Baskılar ve yıldırmalar onları yollarından döndürmeye yetmedi.
Peki, ne oldu da bugün hür tefekkürün kaleleri olan dergiler
eski işlevselliklerini kaybettiler.
Elbette bunda sosyal medyanın etkisinin olmadığını söyleyemeyiz.

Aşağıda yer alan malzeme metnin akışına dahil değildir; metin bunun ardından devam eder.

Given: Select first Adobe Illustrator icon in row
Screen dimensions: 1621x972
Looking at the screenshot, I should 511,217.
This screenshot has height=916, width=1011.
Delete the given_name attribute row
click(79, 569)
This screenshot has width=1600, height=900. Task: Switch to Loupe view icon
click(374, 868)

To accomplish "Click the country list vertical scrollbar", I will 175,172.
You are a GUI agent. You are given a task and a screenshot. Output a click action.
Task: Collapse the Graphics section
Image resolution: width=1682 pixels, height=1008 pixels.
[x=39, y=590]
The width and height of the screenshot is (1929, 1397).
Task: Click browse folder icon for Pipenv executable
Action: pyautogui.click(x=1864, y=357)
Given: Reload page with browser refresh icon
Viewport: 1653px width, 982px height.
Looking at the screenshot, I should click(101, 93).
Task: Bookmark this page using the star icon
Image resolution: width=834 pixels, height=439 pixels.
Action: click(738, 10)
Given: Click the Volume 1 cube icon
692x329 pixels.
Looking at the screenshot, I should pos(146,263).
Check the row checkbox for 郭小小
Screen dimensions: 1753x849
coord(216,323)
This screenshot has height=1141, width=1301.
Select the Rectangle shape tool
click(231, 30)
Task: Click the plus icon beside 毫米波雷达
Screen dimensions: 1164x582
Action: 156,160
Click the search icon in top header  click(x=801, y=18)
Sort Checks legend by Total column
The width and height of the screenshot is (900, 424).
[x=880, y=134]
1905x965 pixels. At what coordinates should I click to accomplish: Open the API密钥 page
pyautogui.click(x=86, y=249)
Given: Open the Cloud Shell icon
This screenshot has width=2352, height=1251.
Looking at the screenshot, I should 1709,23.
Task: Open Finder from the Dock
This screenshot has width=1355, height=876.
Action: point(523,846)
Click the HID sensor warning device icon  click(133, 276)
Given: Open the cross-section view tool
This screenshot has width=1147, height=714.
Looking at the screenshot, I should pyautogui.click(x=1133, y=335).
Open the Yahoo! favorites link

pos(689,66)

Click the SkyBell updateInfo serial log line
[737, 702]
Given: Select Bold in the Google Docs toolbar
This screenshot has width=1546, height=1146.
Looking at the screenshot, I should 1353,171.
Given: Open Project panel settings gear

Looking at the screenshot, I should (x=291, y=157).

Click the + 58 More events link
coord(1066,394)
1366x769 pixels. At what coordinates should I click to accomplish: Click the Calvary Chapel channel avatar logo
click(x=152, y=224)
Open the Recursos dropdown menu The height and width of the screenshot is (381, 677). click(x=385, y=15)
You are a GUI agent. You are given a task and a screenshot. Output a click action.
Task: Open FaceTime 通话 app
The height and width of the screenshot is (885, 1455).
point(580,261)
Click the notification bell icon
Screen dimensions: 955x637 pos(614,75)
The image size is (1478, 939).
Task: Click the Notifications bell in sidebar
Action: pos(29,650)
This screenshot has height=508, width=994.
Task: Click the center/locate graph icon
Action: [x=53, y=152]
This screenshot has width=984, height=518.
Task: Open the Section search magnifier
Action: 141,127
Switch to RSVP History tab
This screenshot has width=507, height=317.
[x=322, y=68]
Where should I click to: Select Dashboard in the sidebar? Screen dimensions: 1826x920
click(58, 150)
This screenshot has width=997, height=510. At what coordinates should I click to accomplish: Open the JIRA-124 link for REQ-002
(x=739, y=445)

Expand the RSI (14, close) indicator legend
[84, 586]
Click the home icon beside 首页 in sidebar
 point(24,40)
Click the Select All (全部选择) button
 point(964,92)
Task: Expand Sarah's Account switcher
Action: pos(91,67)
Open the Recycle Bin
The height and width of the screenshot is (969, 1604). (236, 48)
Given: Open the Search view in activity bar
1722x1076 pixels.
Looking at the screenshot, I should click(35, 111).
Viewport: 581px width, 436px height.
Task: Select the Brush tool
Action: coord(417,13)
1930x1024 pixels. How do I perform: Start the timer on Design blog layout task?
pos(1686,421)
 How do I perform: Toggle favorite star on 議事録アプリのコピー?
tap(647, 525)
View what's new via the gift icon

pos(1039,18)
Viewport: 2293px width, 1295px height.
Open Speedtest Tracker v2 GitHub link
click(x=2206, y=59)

Sosyal medya hayatın bütün alanlarını etkilediği gibi dergicilik
üzerinde de bir baskı unsuru oluşturmuştur mutlaka. Ama bu unsurun
dergilerin kapanmasına yol açacak kadar tesirli olduğunu
düşünmüyorum.
Dergiler gibi, fikir alışverişinin yapıldığı
platformların etkisini yitirmesinde bugün, yaşanan çatışma
kültürümüzün etkisi olduğu mutlak.
Eskiden fikirler en naif şekilde ifade edilirdi dergilerin
sayfalarında. Bugün ise güya fikir adına en galiz küfürleri ve
hakaretleri savurmaktan çekinmiyoruz. Haliyle bu hakaret ve
küfürleri dergi sayfalarında bulamayacağımız için kendimize yeni ve
farklı mecralar arıyoruz.
Bugün toplumun bütün kesimlerinde bir vandallık almış
başını gidiyor.
“Demokratik hak” diye çıkılan yollarda adeta, sözde var
olduğu zannedilen demokrasinin canına okuyup bütün öfke ve kinimizi
eşyalardan çıkarıyoruz. Yakıyor, yıkıyor, zarar veriyoruz. Emniyeti
tesis etmekten başka bir gayesi olmayan kolluk kuvvetlerine
saldırıyor, devletin malına zarar veriyoruz. En kıymetli
mukaddesatımıza hakaret etmekten, ayaklar altına almaktan imtina
etmiyoruz.
Boğaziçi Üniversitesi protestolarında yaşananları bir
düşünelim lütfen. Rektörü protesto etmek adına güya demokratik
haklarını kullanmak için yola çıkanlar konuyla uzaktan yakından
alakası olmayan Kâbe gibi kutsal bir mekânın resmini
ayaklar altına almaktan çekinmediler. Yetmedi, sokaklara çıkıp işi
kavgaya döktüler.
Bu söylediklerim elbette ki tek bir kesim için geçerli değil.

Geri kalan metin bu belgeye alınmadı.